YOUR INSTRUCTIONS => Please render the records as a Markdown table with the columns Row and Entry, numbering each line and skipping blank ones. Begin at the line that contains "For each provided", stop after the line that contains "that [795, 613]", and leave the pictures out.

DATA SUPPLIED =>

++++++++++

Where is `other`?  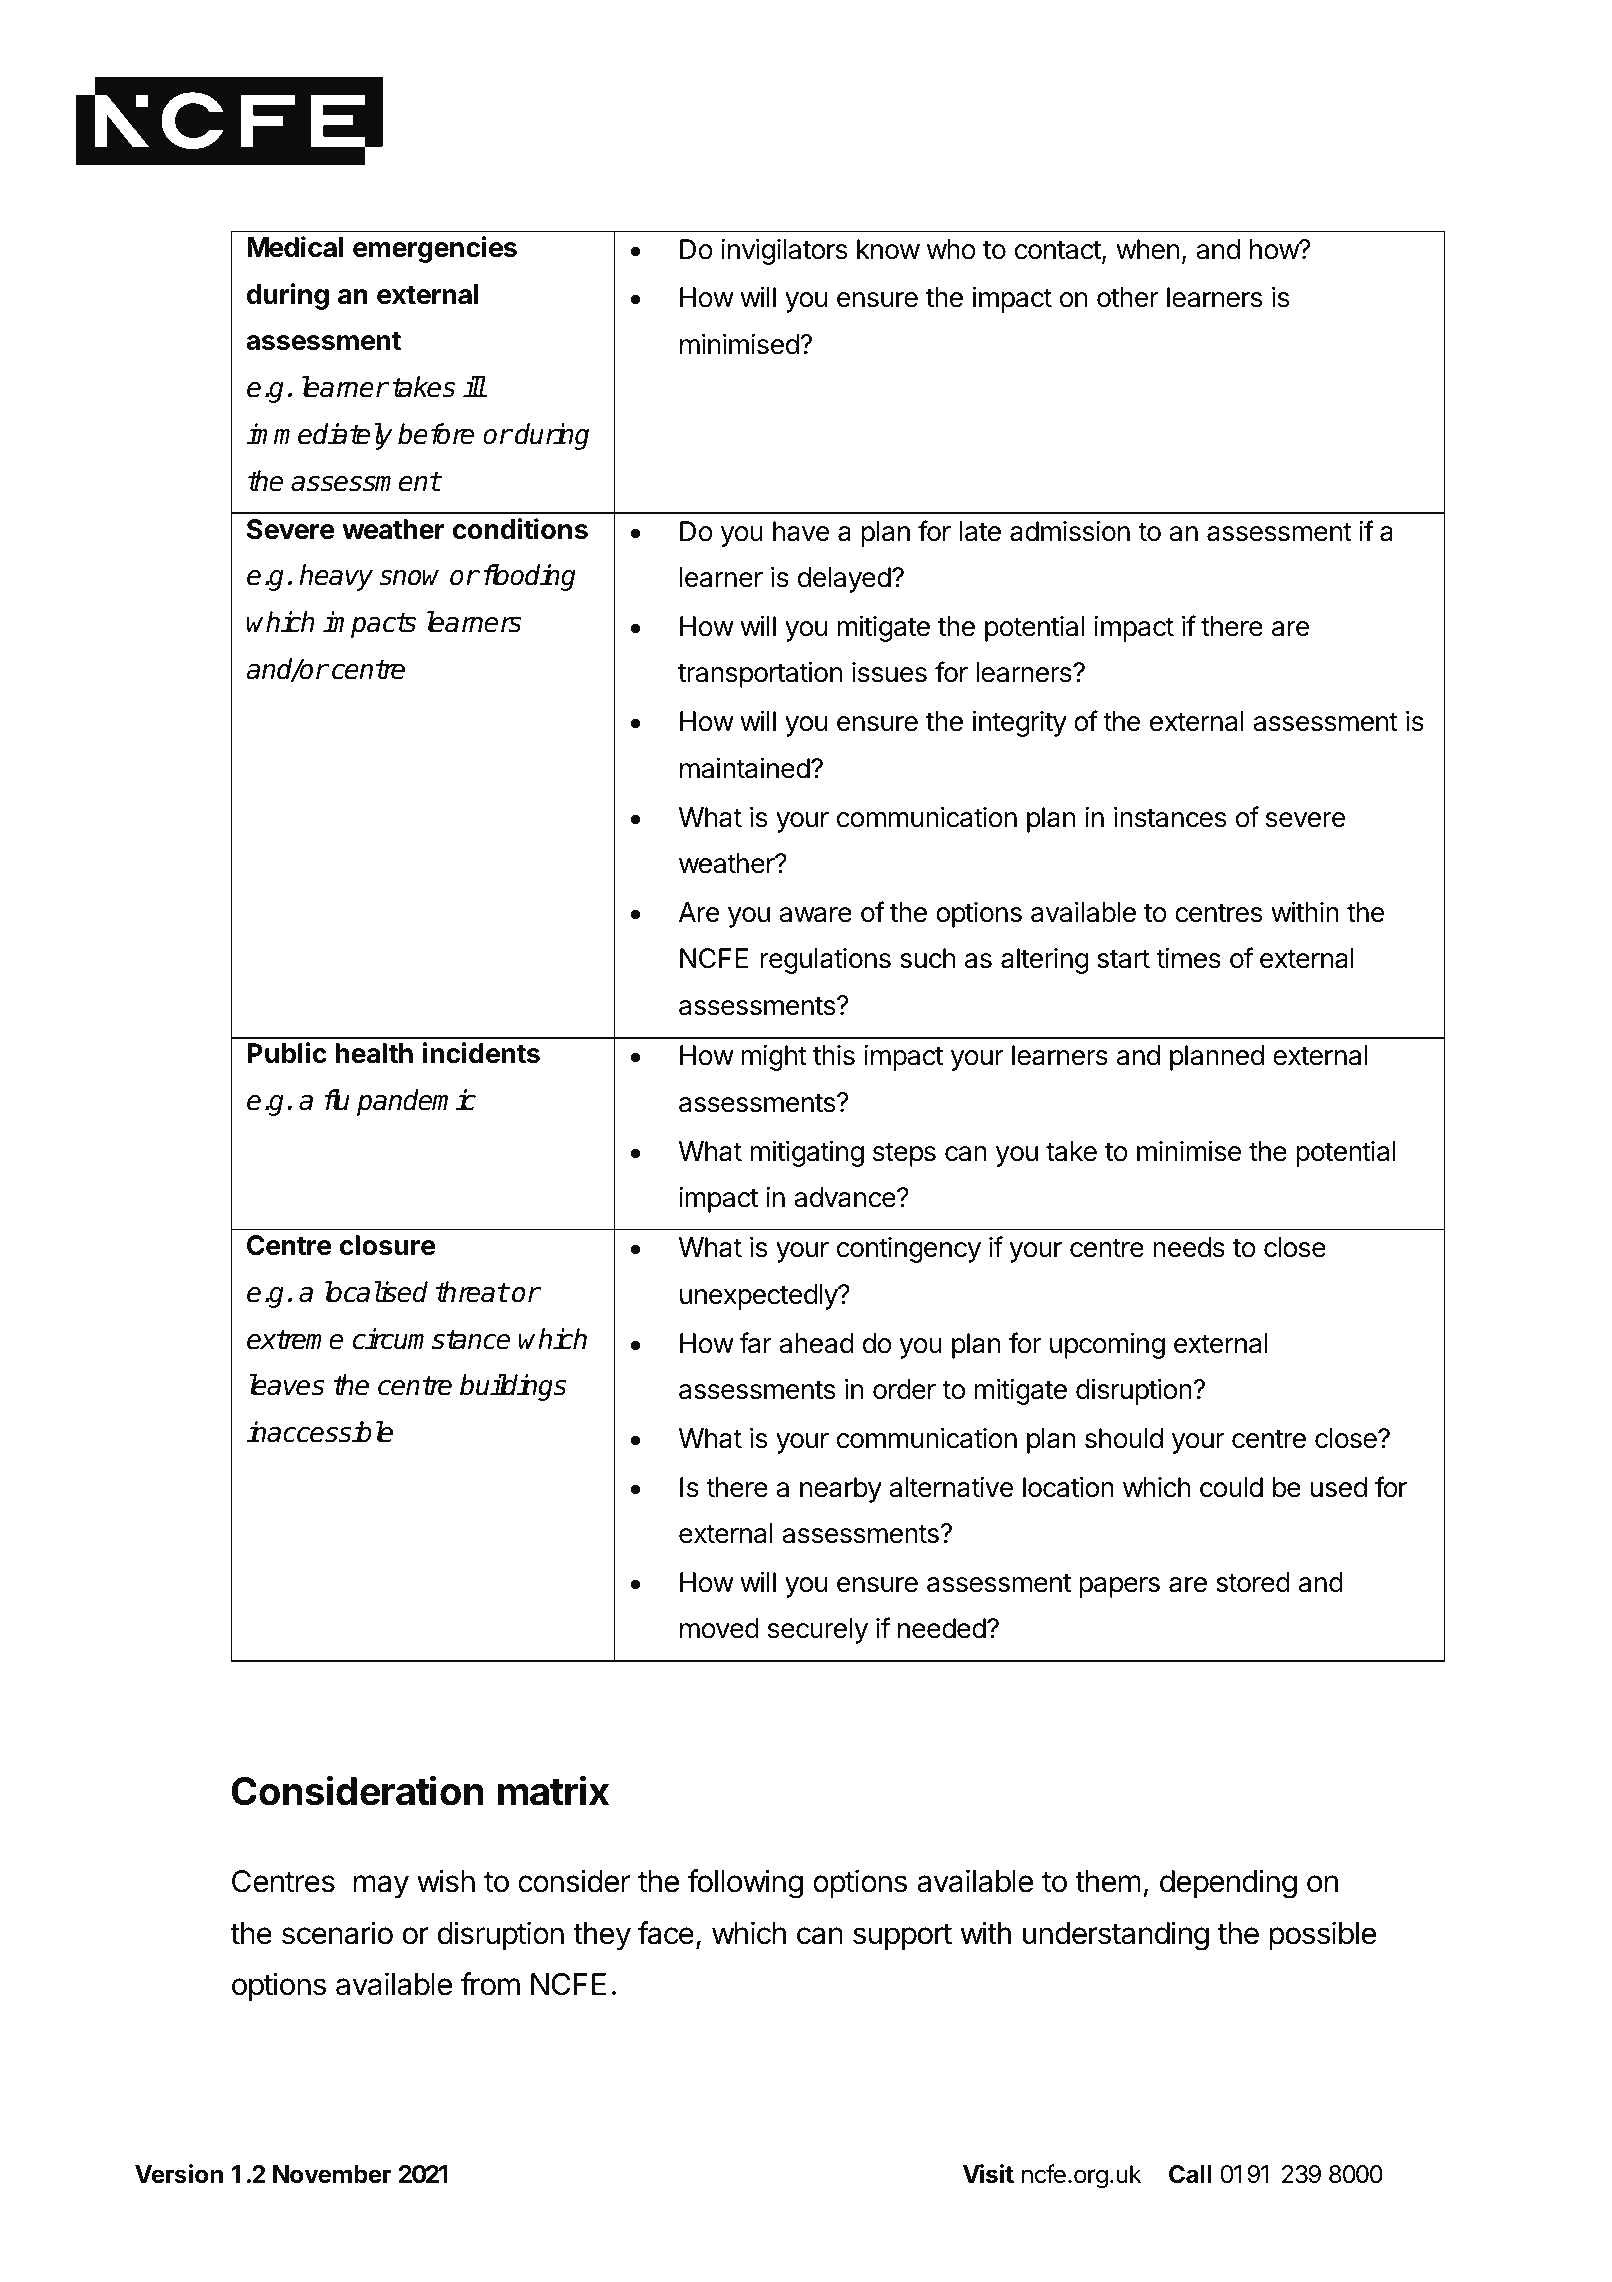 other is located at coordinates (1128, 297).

++++++++++

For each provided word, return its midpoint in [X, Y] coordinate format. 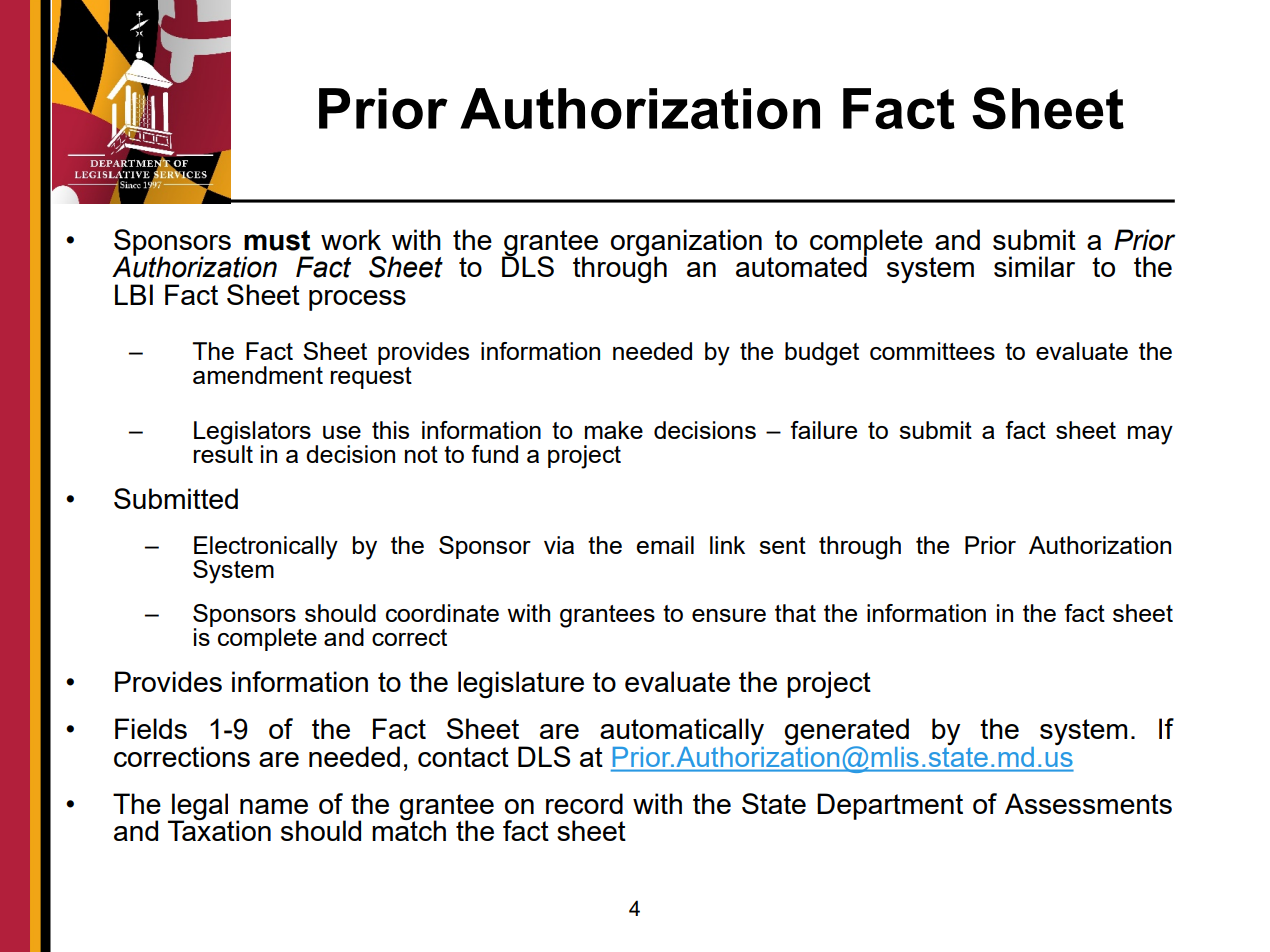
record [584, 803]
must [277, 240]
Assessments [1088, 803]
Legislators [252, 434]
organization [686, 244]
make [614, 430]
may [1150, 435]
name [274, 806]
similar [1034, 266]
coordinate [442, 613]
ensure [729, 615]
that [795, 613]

++++++++++

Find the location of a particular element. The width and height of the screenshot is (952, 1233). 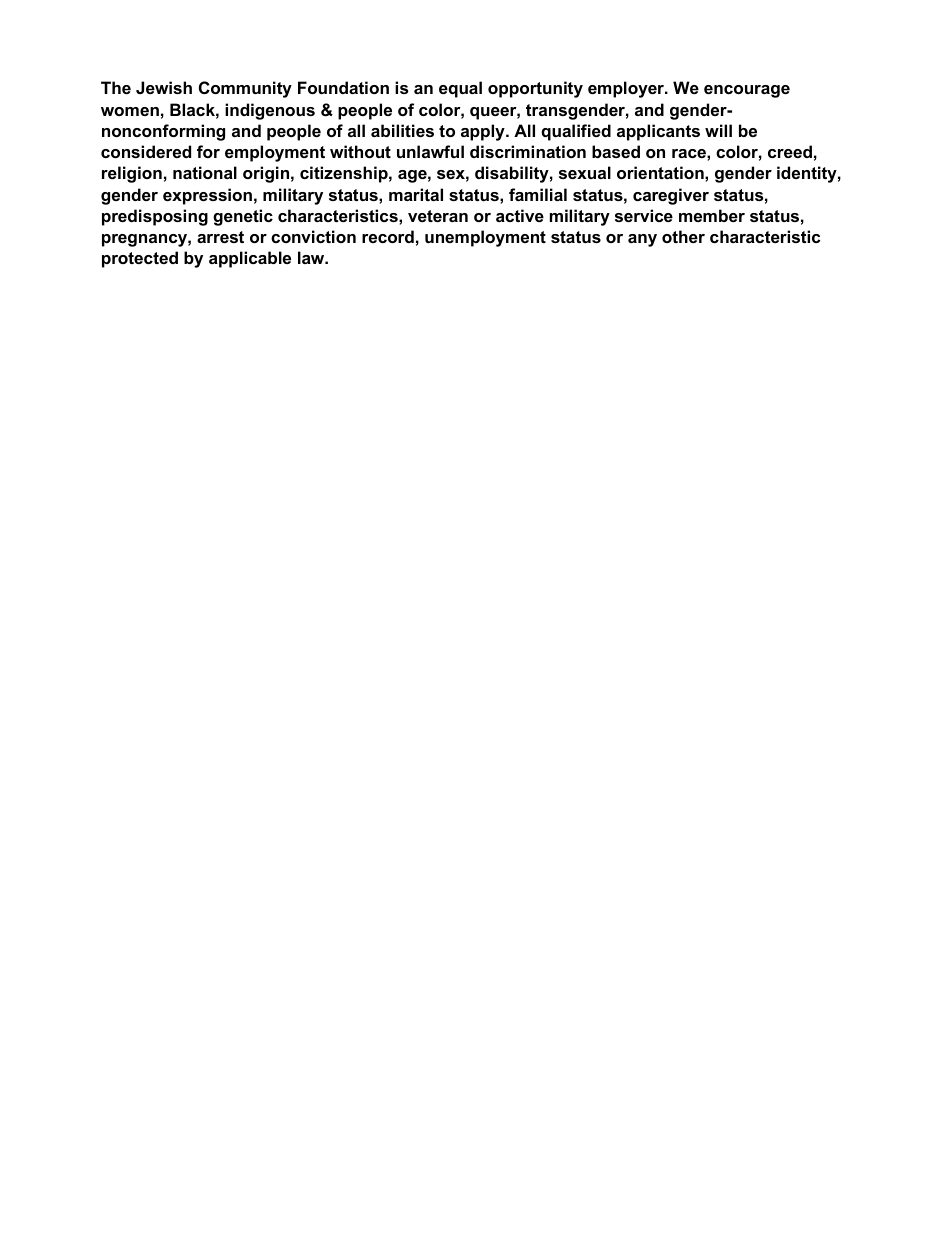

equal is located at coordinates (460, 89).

++++++++++

RIGHT ANSWER =>
| Row | Entry |
|---|---|
| 1 | For each provided word, return its midpoint in [X, Y] coordinate format.  |
| 2 | record [584, 803] |
| 3 | must [277, 240] |
| 4 | Assessments [1088, 803] |
| 5 | Legislators [252, 434] |
| 6 | organization [686, 244] |
| 7 | make [614, 430] |
| 8 | may [1150, 435] |
| 9 | name [274, 806] |
| 10 | similar [1034, 266] |
| 11 | coordinate [442, 613] |
| 12 | ensure [729, 615] |
| 13 | that [795, 613] |